+++ DATA SHOWN +++

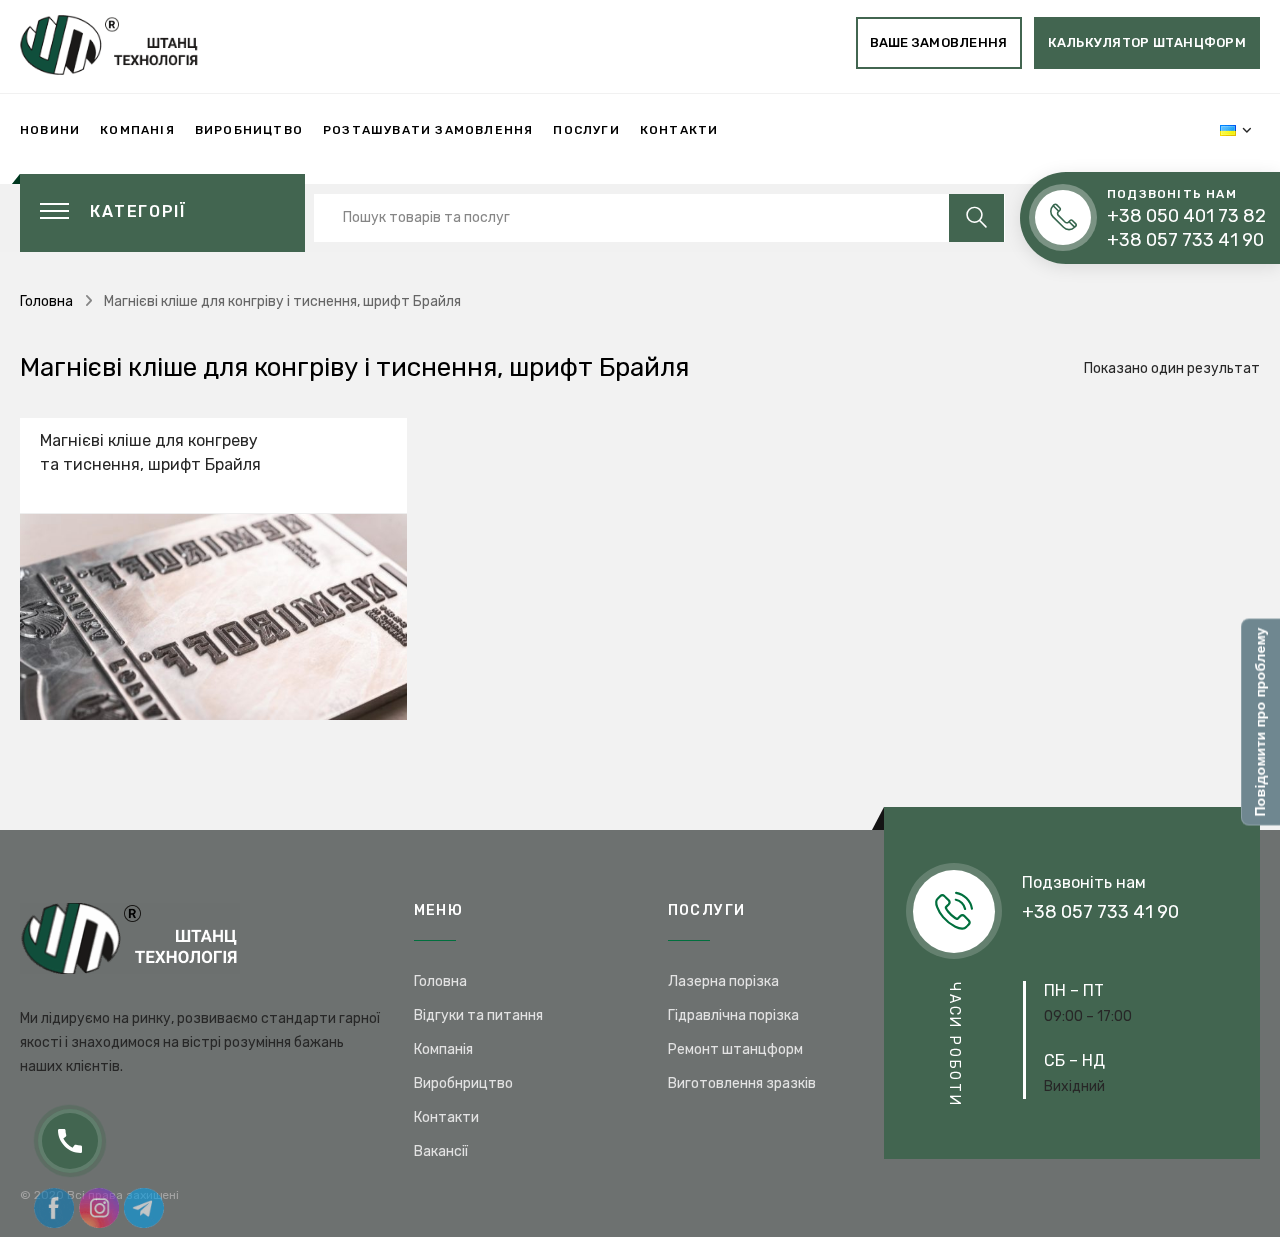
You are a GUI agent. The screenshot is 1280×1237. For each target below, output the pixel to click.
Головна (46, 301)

+++
+++ DATA SHOWN +++

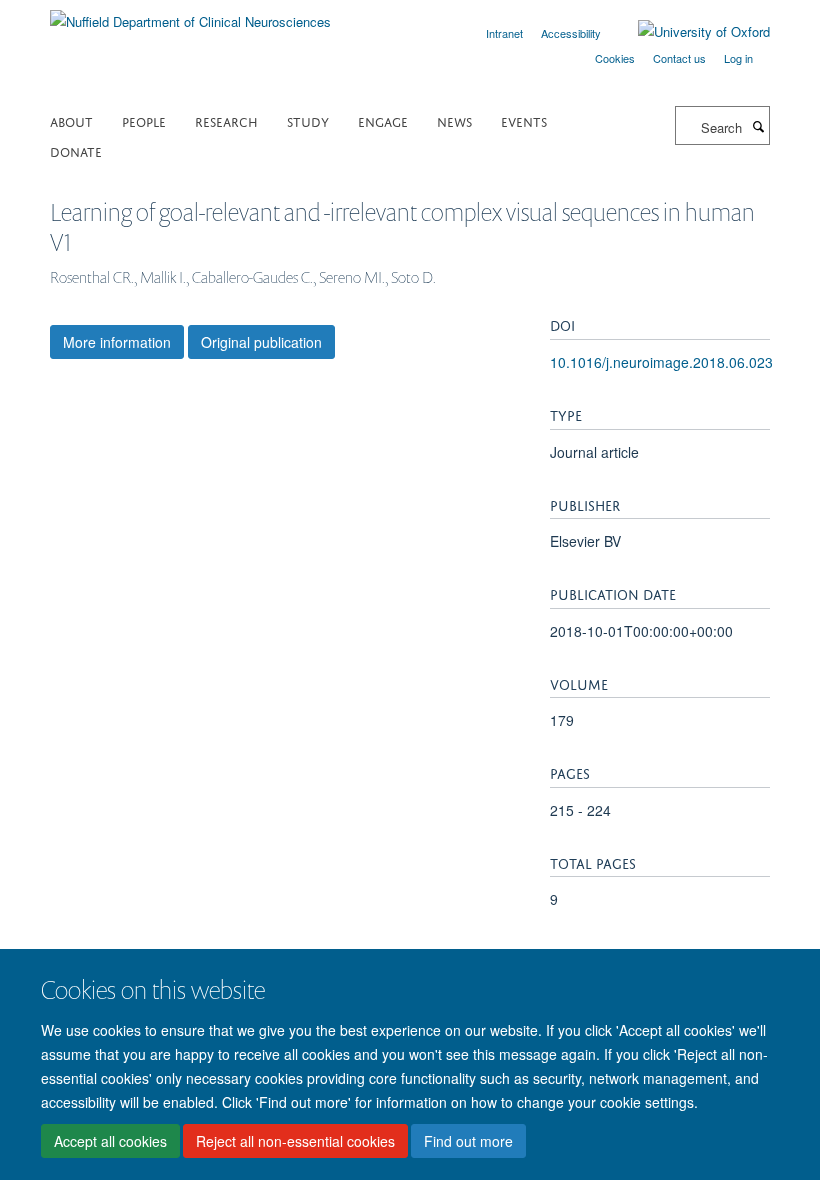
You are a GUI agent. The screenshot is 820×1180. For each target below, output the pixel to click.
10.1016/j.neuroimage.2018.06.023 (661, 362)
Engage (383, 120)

+++
+++ DATA SHOWN +++

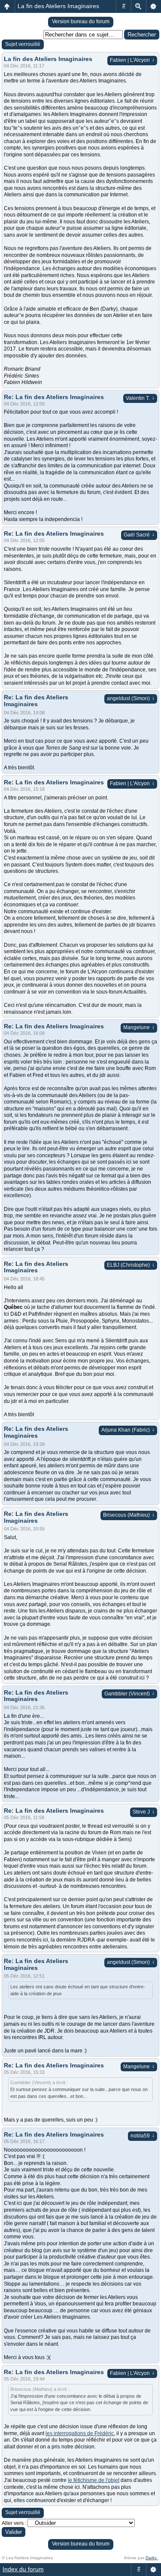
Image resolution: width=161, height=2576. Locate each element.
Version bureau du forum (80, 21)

+++

▶ _EXERCISE OBJECTIVE_
Which lines above run from the one containing "You are a GUI agent. The screenshot is 820×1180." down to the one containing "Engage (383, 120)"? Repeat exactly those, both ends included, and nothing else.

▶ _RESPONSE TO THE TASK_
You are a GUI agent. The screenshot is 820×1180. For each target below, output the pixel to click.
10.1016/j.neuroimage.2018.06.023 (661, 362)
Engage (383, 120)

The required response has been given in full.